Saved entries
·····
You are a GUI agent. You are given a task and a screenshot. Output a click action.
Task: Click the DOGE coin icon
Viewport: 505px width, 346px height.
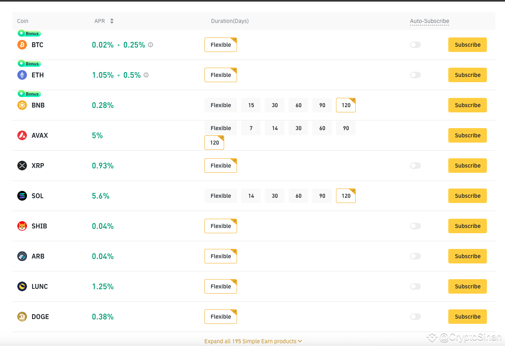(x=22, y=317)
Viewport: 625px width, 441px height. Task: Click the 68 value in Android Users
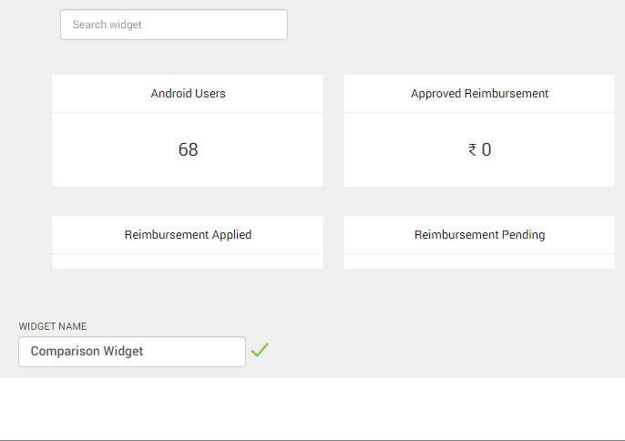tap(188, 150)
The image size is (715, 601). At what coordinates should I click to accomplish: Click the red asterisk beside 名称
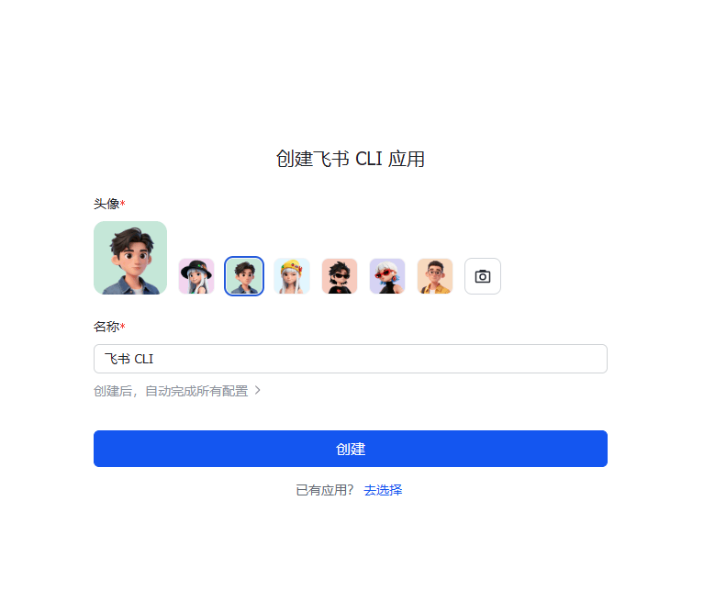pos(123,325)
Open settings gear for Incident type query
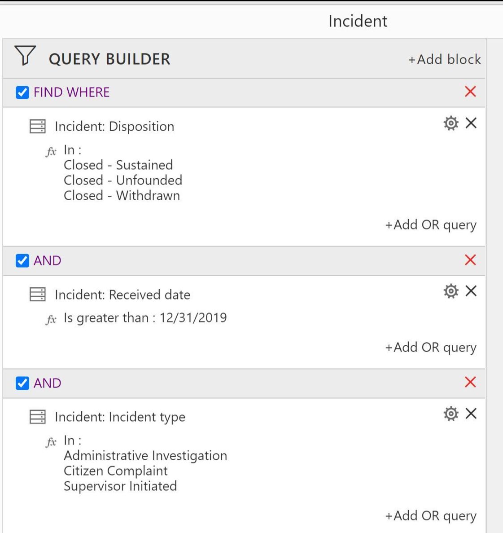 (x=451, y=414)
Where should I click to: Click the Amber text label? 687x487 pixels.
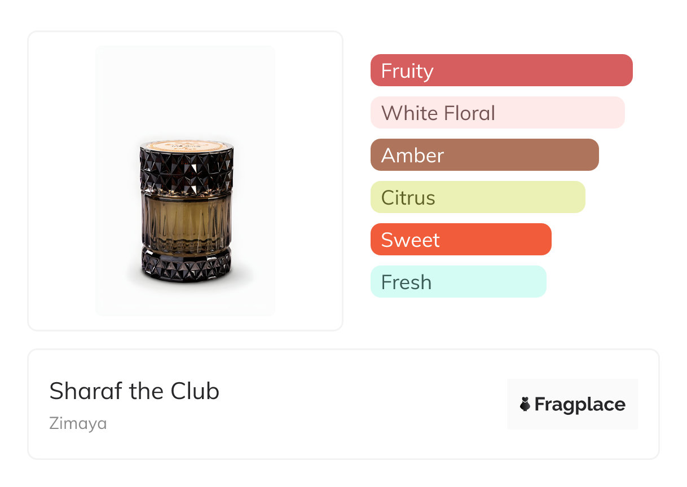412,156
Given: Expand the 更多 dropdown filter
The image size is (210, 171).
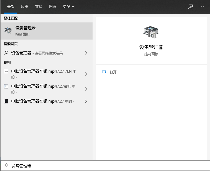Looking at the screenshot, I should [69, 7].
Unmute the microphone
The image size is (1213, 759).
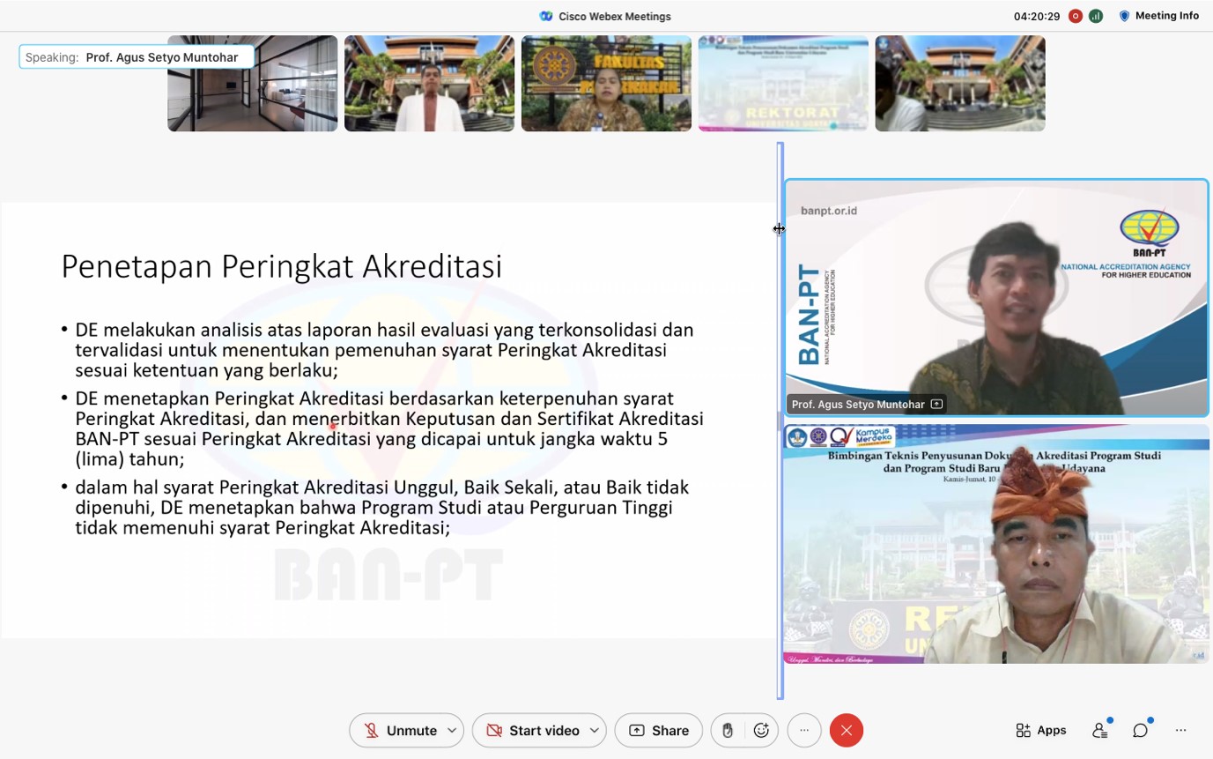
·····
Could you return exactly the lines starting with the one that contains "The image size is (210, 171)." and ending with the last line of the data above? Leave the pictures out.

The image size is (210, 171).
Looking at the screenshot, I should [69, 7].
Unmute the microphone
The image size is (1213, 759).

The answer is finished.